Suele decirse que uno de los misterios más insondables que hay en el universo es el de si existe o no vida más allá de nuestro planeta, pero yo creo que hay un misterio todavía algo mayor, que es el de por qué los alimentos que más suelen gustarnos engordan o suelen ser perjudiciales para nuestra salud.
Es posible que la resolución de ese segundo misterio no preocupe en demasía a las personas que son vegetarianas, veganas o flexitarianas, pues siguen un sistema de alimentación sumamente equilibrado, pero tendremos que reconocer que la mayoría de nosotros no suele formar parte de ninguno de esos grupos ni de otros en esa misma línea de moderación y de centrismo alimentario.
No sé si ustedes estarán o no de acuerdo conmigo, pero siempre he creído que nuestro mundo sería muy posiblemente un lugar algo mejor para vivir si pudiésemos tomar con más frecuencia chocolates y helados, si no engordásemos al comerlos y si nuestro médico de cabecera o nuestro endocrino nos los recomendasen con la misma convicción y énfasis con que nos dicen que deberíamos de comer más frutas y más verduras.
Y lo que tendría que valer para chocolates y helados, debería de poder valer también para robiols, crespells, pasteles, turrones, postres lácteos o cualquier otro tipo de delicias con azúcar.

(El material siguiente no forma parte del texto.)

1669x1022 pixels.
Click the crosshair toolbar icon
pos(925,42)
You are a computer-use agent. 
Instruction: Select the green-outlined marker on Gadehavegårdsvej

De hecho, yendo incluso un poco más allá, algo parecido deberíamos de poder decir también si en lugar de gustarnos solamente lo dulce, nos gustase sobre todo lo picante o lo salado.
Pero ese mundo ideal no existe, salvo quizás en nuestra muy fértil imaginación, y por eso a partir de cierta edad solemos ser cada vez más propensos a sufrir distintos achaques, pues cuando no tenemos la tensión alta, tenemos demasiado colesterol; o cuando la bilirrubina no está por las nubes, lo está nuestro nivel de glucosa; o cuando no nos duelen las piernas o las cervicales, nos duele cualquier otra parte del cuerpo o también del alma.
El argumento que solemos utilizar con mayor frecuencia —y con menos éxito— para intentar justificar algunos de nuestros excesos o desmanes alimentarios es el de que nuestro actual ritmo de vida suele crearnos casi siempre mucha tensión, angustia y ansiedad, añadiendo que para intentar hacerles frente nuestro particular remedio suele ser casi siempre el de recurrir a la comida, aunque seamos conscientes de que puede acabar convirtiéndose en un problema añadido más.
«Come poco y cena más poco, que la salud de todo el cuerpo se fragua en la oficina del estómago», le recomendaba muy sabiamente Don Quijote a Sancho en el capítulo 43 de la segunda parte de la obra sin duda más importante de la literatura española, en donde también podíamos leer: «Sé templado en el beber, considerando que el vino demasiado ni guarda secreto ni cumple palabra».
Seguramente, las cosas nos irían algo mejor a casi todos si comiéramos o bebiéramos un poco menos, si viviéramos en un mundo un poco más tranquilo y acogedor, o si leyéramos con algo más de frecuencia y de fervor a don Miguel de Cervantes.